In some ways the Protestant Reformation provided a seedbed of the Enlightenment Modern paradigm. This was through its theology of the two kingdoms and the way this brought about an increasing separation of civil and spiritual realms. The Church was to be concerned with the latter, while the state and civil society were concerned with the former. On political, social, economic and even moral questions the Church was gradually sidelined: its concern was to be the things of Heaven rather than of Earth. This resulted in the Church losing control of scientific endeavour and the post-Reformation period in Europe saw the blossoming of scientific exploration across the continent. In this paradigm, the Kingdom lies in the future but is being realized through human progress. Jesus is present among us as the pioneer of of a new humanity which is gradually coming about. 

Bosch, writing in Transforming Mission, provides a helpful summary of key features within this new way of thinking:

·       It was pre-eminently the Age of Reason, where reason was seen to belong not only to believers but to all people.

·       It operated within the subject-object scheme, in which nature ceased to be “creation” and was no longer peoples’ teacher but the object of their analysis.

·       It eliminated purpose from science, introducing direct causality as the clue to understanding reality.

·       It believed in the notion of progress with exploration of the world as well as science opening up new possibilities for human living, convincing many that humanity had the ability and the will to remake the world in its own image.

·       Scientific knowledge was regarded as factual, value-free and neutral, and as really the only kind of knowledge that counts.

·       All problems were in principle solvable, though it would take time to solve them.

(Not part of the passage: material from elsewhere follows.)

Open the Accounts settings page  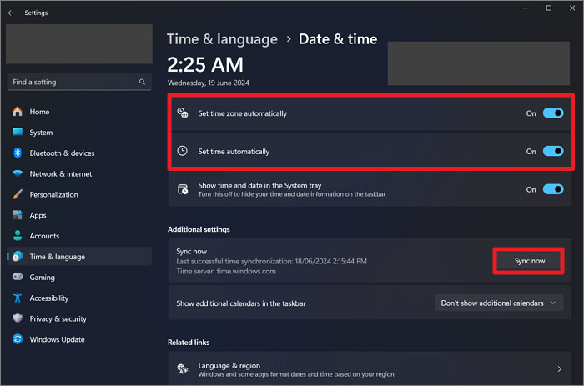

·       Human beings are now emancipated, autonomous individuals.

Taken together, these ideas represent a revolution in European thought: the Age of Reason saw an increasing turn away from supernatural revelation as the source of truth and an increasing suspicion of medieval thought as stifling.

The Enlightenment also saw the rise of historical consciousness developing out of a critical study of history, including the Bible.

There were political consequences too. The rise of individualism implied the rise of democratic ideals and the overthrow of the medieval monarchies. The two most significant examples were the American War of Independence and the French Revolution.

Scientific understanding led to the development of newer technologies and commercial expansion overseas followed in the nineteenth century, which carried European culture, philosophy and education to many points around the globe. The Age of Reason became the Age of Empire, which harnessed technology and industrialisation for the scramble for global domination by the European powers.

The Enlightenment belief in progress, and especially in European culture’s progress within science, technology, philosophy and politics, had a major influence on a new type of mission within churches. Progress suggested the imminent this-worldly global triumph of Christianity. Some believed that the entire world would soon be converted to Christianity or that Christianity was an irresistible power in the process of reforming the world, eradicating poverty, and restoring justice for all. The spread of Christian knowledge would suffice in achieving these aims. The philosopher Leibnitz described the Church’s task in the world as the propagation of Christianity through science or knowledge. The advance of the honour of God was equated with the good of mankind.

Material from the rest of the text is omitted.